• [Task item]: Scan the listing below. Copy each line that contains "will".

### Supplied material ###

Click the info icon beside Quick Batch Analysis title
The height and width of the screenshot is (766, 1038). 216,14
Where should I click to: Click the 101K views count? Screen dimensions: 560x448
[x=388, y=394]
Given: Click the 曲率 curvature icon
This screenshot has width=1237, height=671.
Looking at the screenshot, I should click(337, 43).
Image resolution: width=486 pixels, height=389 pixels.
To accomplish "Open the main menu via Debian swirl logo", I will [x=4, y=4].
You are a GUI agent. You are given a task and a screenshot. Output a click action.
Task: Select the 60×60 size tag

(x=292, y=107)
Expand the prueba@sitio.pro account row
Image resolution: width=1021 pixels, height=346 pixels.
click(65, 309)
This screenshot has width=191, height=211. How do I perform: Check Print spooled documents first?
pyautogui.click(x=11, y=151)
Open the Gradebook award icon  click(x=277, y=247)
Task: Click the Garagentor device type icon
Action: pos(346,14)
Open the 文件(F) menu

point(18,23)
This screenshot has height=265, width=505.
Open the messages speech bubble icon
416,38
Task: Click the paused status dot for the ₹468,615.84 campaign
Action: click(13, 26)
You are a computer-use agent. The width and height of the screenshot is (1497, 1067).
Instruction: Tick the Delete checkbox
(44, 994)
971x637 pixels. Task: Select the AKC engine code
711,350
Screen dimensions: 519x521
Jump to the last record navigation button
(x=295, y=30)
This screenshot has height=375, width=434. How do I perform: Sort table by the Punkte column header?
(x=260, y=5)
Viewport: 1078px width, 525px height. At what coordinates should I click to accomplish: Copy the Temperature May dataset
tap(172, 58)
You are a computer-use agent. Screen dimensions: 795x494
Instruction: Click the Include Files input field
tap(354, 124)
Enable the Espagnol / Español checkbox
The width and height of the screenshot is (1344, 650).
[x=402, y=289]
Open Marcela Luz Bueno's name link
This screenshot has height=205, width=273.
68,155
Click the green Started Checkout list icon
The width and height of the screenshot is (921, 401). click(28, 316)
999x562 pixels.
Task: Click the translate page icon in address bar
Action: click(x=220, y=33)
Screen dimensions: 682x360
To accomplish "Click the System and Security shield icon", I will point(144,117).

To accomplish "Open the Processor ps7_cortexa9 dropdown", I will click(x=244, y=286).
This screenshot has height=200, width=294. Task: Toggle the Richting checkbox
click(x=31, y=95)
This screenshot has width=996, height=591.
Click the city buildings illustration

###

• [Task result]:
To accomplish "Open the main menu via Debian swirl logo", I will [x=4, y=4].
To accomplish "Click the System and Security shield icon", I will point(144,117).
To accomplish "Open the Processor ps7_cortexa9 dropdown", I will click(x=244, y=286).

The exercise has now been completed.